Re: [xfstests generic/648] 64k directory block size (-n size=65536) crash on _xfs_buf_ioapply

Dave Chinner <david@xxxxxxxxxxxxx> · Mon, 22 Jan 2024 22:21:07 +1100

On Mon, Jan 22, 2024 at 03:23:12PM +0800, Zorro Lang wrote:
> On Sun, Jan 21, 2024 at 10:58:49AM +1100, Dave Chinner wrote:
> > On Sat, Jan 20, 2024 at 07:26:00PM +0800, Zorro Lang wrote:
> > > On Fri, Jan 19, 2024 at 06:17:24PM +1100, Dave Chinner wrote:
> > > > Perhaps a bisect from 6.7 to 6.7+linux-xfs/for-next to identify what
> > > > fixed it? Nothing in the for-next branch really looks relevant to
> > > > the problem to me....
> > > 
> > > Hi Dave,
> > > 
> > > Finally, I got a chance to reproduce this issue on latest upstream mainline
> > > linux (HEAD=9d64bf433c53) (and linux-xfs) again.
> > > 
> > > Looks like some userspace updates hide the issue, but I haven't found out what
> > > change does that, due to it's a big change about a whole system version. I
> > > reproduced this issue again by using an old RHEL distro (but the kernel is the newest).
> > > (I'll try to find out what changes cause that later if it's necessary)
> > > 
> > > Anyway, I enabled the "CONFIG_XFS_ASSERT_FATAL=y" and "CONFIG_XFS_DEBUG=y" as
> > > you suggested. And got the xfs metadump file after it crashed [1] and rebooted.
> > > 
> > > Due to g/648 tests on a loopimg in SCRATCH_MNT, so I didn't dump the SCRATCH_DEV,
> > > but dumped the $SCRATCH_MNT/testfs file, you can get the metadump file from:
> > > 
> > > https://drive.google.com/file/d/14q7iRl7vFyrEKvv_Wqqwlue6vHGdIFO1/view?usp=sharing
> > 
> > Ok, I forgot the log on s390 is in big endian format. I don't have a
> > bigendian machine here, so I can't replay the log to trace it or
> > find out what disk address the buffer belongs. I can't even use
> > xfs_logprint to dump the log.
> > 
> > Can you take that metadump, restore it on the s390 machine, and
> > trace a mount attempt? i.e in one shell run 'trace-cmd record -e
> > xfs\*' and then in another shell run 'mount testfs.img /mnt/test'
> 
> The 'mount testfs.img /mnt/test' will crash the kernel and reboot
> the system directly ...

Turn off panic-on-oops. Some thing like 'echo 0 >
/proc/sys/kernel/panic_on_oops' will do that, I think.

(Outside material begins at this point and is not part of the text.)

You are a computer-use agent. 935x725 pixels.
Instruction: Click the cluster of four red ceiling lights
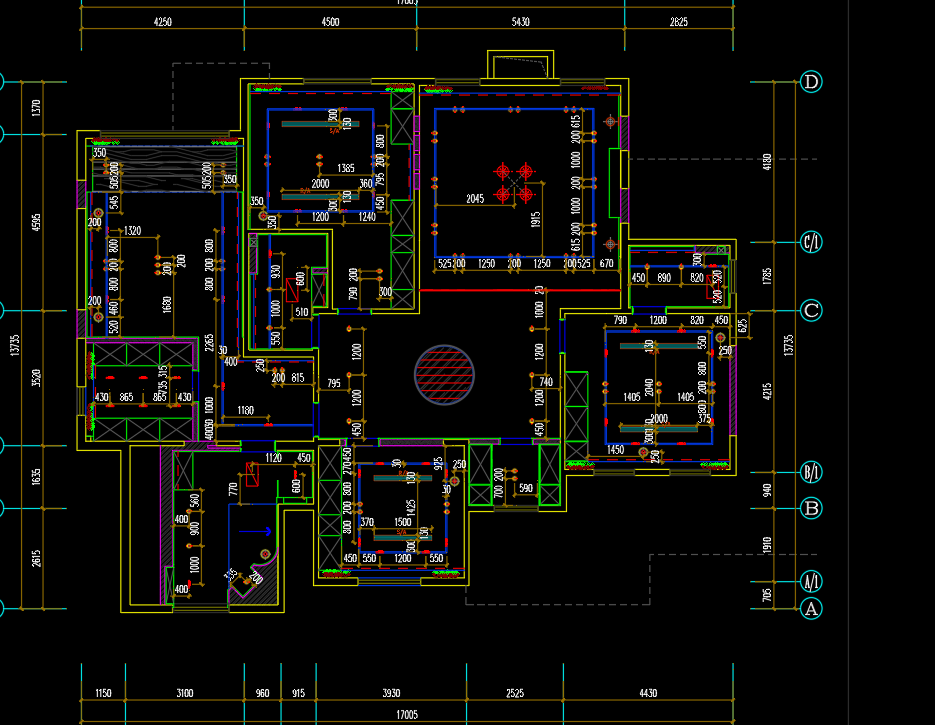click(514, 183)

> > and then after the assert fail terminate the tracing and run
> > 'trace-cmd report > testfs.trace.txt'?
> 
> ... Can I still get the trace report after rebooting?

Not that I know of. But, then again, I don't reboot test machines
when an oops or assert fail occurs - I like to have a warm corpse
left behind that I can poke around in with various blunt instruments
to see what went wrong....

-Dave.
-- 
Dave Chinner
david@xxxxxxxxxxxxx